■ Short task a
Format the stretch of the records from the line containing "You are a computer-use" through the line containing "Instruction: Open 药师工作台 in sidebar" as a numbered list, leaving out any blank lines.

This number of Callaloo is the second in a series of four we are issuing this year to mark the 25th Anniversary of the publication of the journal. This second Anniversary issue of Callaloo contains what I, as Editor, consider to be the best of the prose fiction and nonfiction prose we have published in the journal since its inception in 1976 in Baton Rouge, Louisiana. Standing here at the beginning of our anniversary celebration, I realize that such a claim as "the best of" is a bold gesture that is not without its own consequences, a few of which might prove to be disturbing. And yet, in spite of those consequences, such a project compels us to make selections, difficult though they may be. Thus, I am prepared not only to issue this number but to create another anniversary issue (Summer 2001) which will focus on "the best poetry" we have published during the last twenty-five years. In the long run, my selecting work for these two issues is a repetition of what I do each quarter: with advice and judgments from a team of screeners and referees from across the United States, I select and publish the best work we receive at a given time. Hence the more than 20,000 published pages of Callaloo from December, 1976, through December, 2000.

We began this 25th Anniversary Year with an issue of Callaloo (Winter 2001) that returned us to the South--a new and troubled South which, on the one hand, is still embroiled in the ideologies of the plantation regime and the Civil War; and a post-Civil Rights South which, on the other hand, is making sincere efforts, here and there, to move its body politic into the 21st century. The 2001 Winter issue of Callaloo focuses on one element of the troubled South and, at the same time, presents a collection of mixed Southern voices which signify the positive possibilities of the region. In the 2001 Winter issue, in other words, we celebrate the founding of the journal by returning it to its original focus: we engaged a number of Southerners who are creative writers, scholars, and other professionals to write about the continuing debate over the Confederate battle flag. African Americans, Asian Americans, European Americans, Hispanics, and Native Americans--these Southerners contributed original poetry, nonfiction prose, and prose fiction to the special number of Callaloo. The first issues of Callaloo, those from 1976 to the early 1980s, were not, however, racially inclusive; they were devoted to the voices of Black Southern writers and intellectuals, two generations of African Americans, most of whom had never found a public forum in which to publish their works. As I have stated in my previous Editor's Notes, the first numbers of Callaloo, like the 2001 Winter issue, were publications of necessity--special projects that raised a variety of questions about the American South.

■ Supplied records
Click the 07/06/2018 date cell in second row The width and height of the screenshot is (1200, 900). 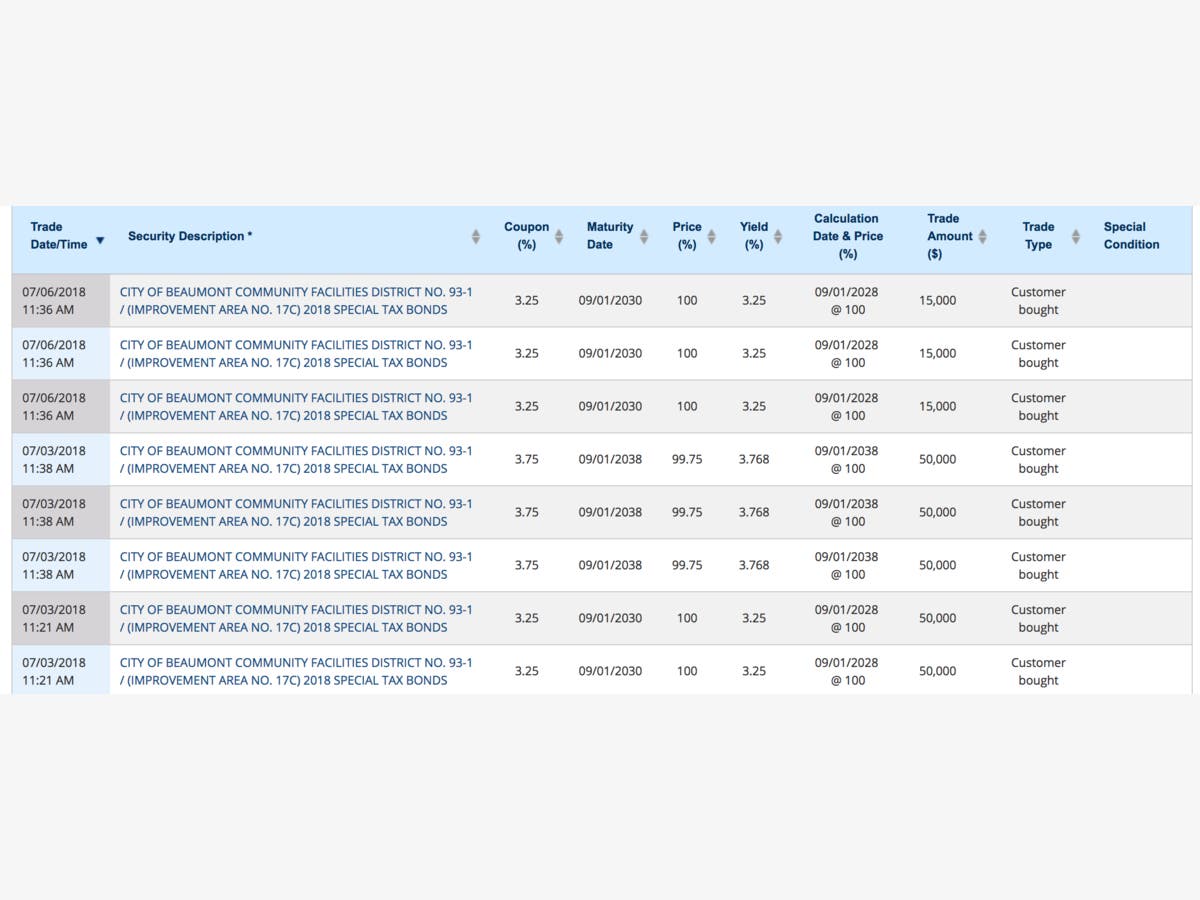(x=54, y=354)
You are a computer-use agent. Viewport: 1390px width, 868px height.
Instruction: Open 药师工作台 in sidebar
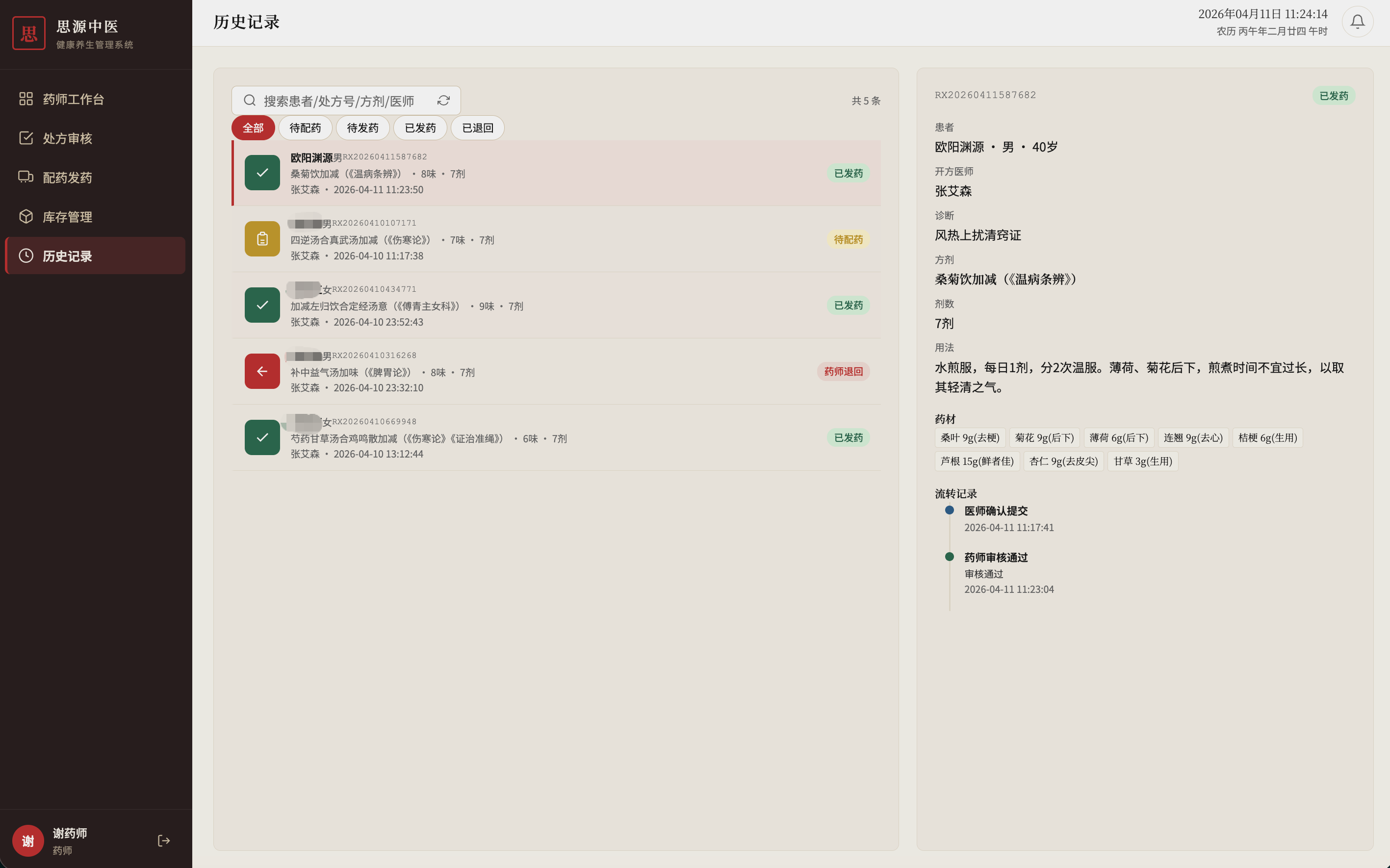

--

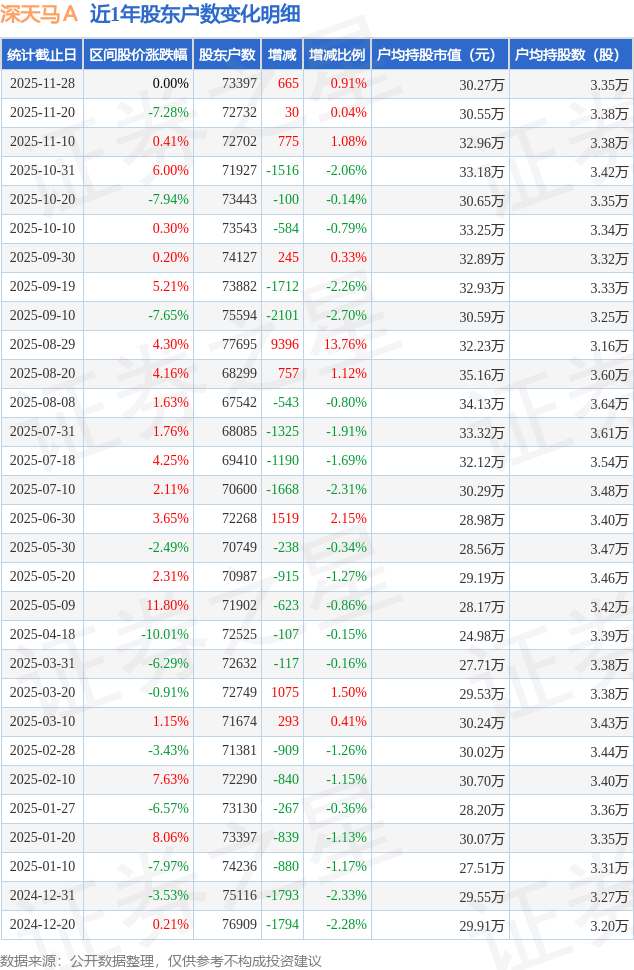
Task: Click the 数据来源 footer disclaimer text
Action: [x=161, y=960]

■ Short task b
Answer these questions on the Callaloo anniversary note, one per line:
(i) In what year and in what city did Callaloo begin?
(ii) Which issue will focus on "the best poetry" the journal has published?
(iii) What debate did the Winter 2001 issue ask Southerners to write about?

■ Complete response a
1. You are a computer-use agent. Viewport: 1390px width, 868px height.
2. Instruction: Open 药师工作台 in sidebar

■ Complete response b
(i) 1976, in Baton Rouge, Louisiana.
(ii) The Summer 2001 anniversary issue.
(iii) The continuing debate over the Confederate battle flag.